Commemorating International Day for the Girls Child:
In honor of the International Day for the Girls Child, the Katsina State Board of Education, in collaboration with AGILE, orchestrated a significant Student Conference within the Funtua Zone. This conference served as a platform to assemble secondary school students from 11 local governments in Funtua, selecting approximately 150 talented students. The primary goal was to facilitate discussions addressing the challenges obstructing children from attending school, while also offering guidance and raising awareness about girls' education.

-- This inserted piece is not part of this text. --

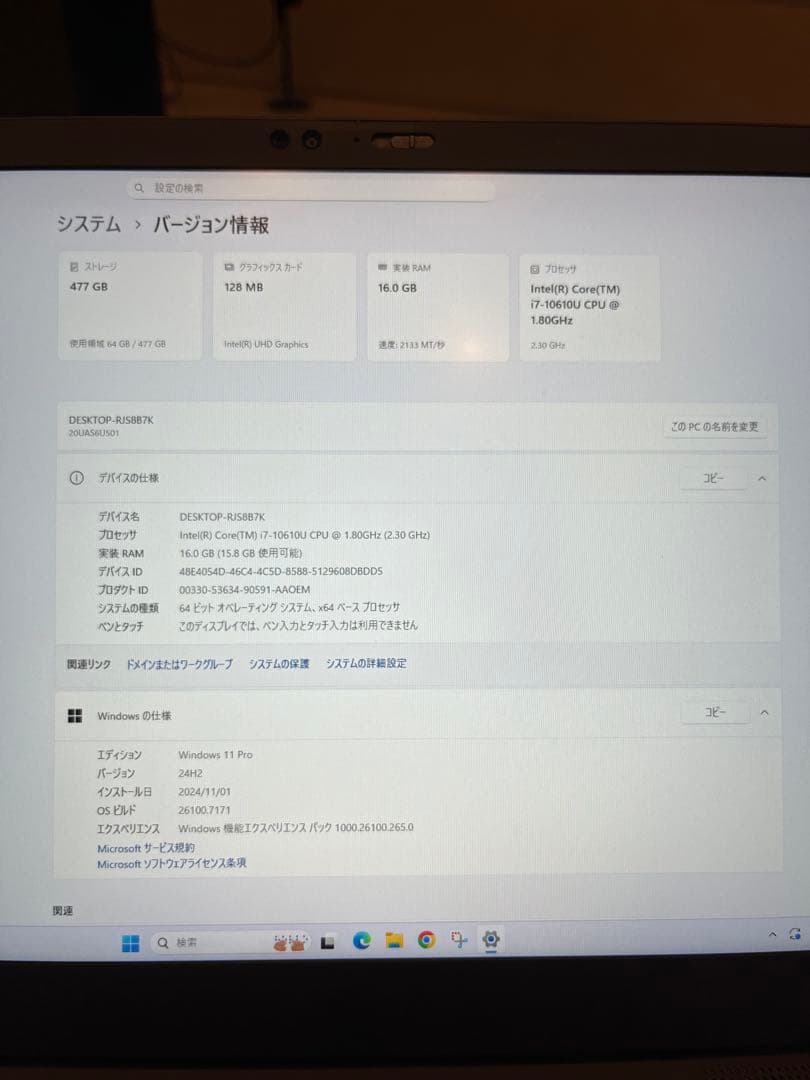810x1080 pixels.
Task: Click the Windows logo beside Windows の仕様
Action: coord(78,712)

Leadership in Organizing the Event:
Dr. Mustapha Shehu, Ph.D., who heads the Adolescent Girls Initiative Learning and Empowerment (AGILE) Project in Katsina State, played a pivotal role in organizing this remarkable event. In an exclusive interview with Katsina Times, he underscored the event's significance, particularly in the context of Girls' Education Day on October 11th. This day served as a call to action directed towards the government, stakeholders, and the community to ensure that the constitutionally mandated right to quality education for female children is upheld, akin to their male counterparts.
Dr. Shehu's Vision:
Dr. Shehu emphasized, "Today, on the 25th of the 10th month, we gathered 150 boys and girls from 11 local governments in the Funtua area to encourage them to understand the significance of adhering to the country's laws, their rights and freedoms in education, and how to identify children who are not attending school and guide them toward enrollment."

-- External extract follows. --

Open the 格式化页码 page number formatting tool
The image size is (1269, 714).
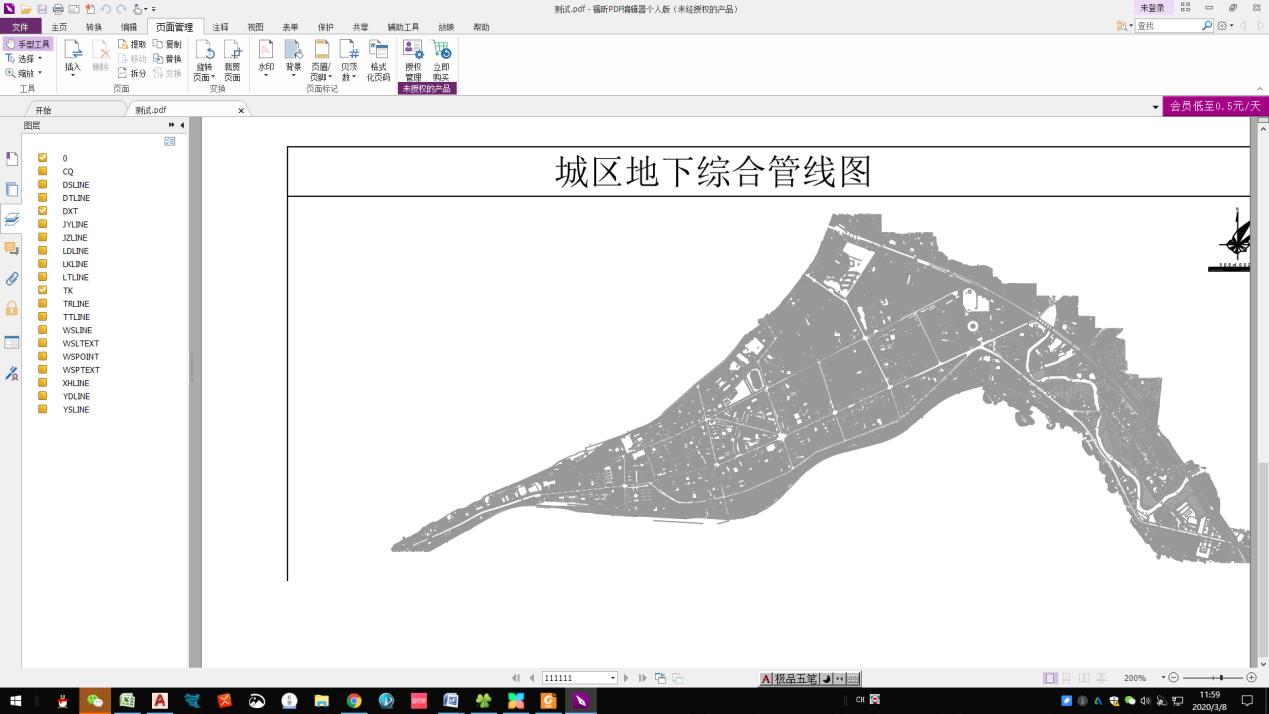378,57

Furthermore, Dr. Shehu elaborated on the program's broader objectives, which included offering support, including scholarships, to children facing life circumstances that hinder their access to education. AGILE has consistently championed initiatives ensuring equal education rights for both boys and girls, encompassing school infrastructure improvements, teacher training, provision of learning materials, and a conducive learning environment.
The conference began with Dr. Mustapha Shehu addressing the students, outlining the purpose and progression of the one-day event spanning from Katsina to the Funtua Zone. Subsequently, Hajiya Hadiza Usman delivered a motivational speech, encouraging students to attentively listen and apply what they learn. Hajiya Binta Abdulmumini presented a comprehensive discourse on Gender-Based Violence (GBV), followed by an engaging question-and-answer session.
During the event, students actively engaged in discussions, offering insights into the factors they believed hindered children from attending school, categorizing them into three primary groups:
1. Parental Priorities: It was noted that some parents, frequently illiterate, prioritize other livelihood activities such as farming or businesses over their children's education, leading to educational indifference.
2. Teacher Conduct: Students conveyed instances where certain teachers administered severe punishments for minor infractions, prompting students to flee from school. Cases of teacher misconduct, particularly concerning female students, were highlighted.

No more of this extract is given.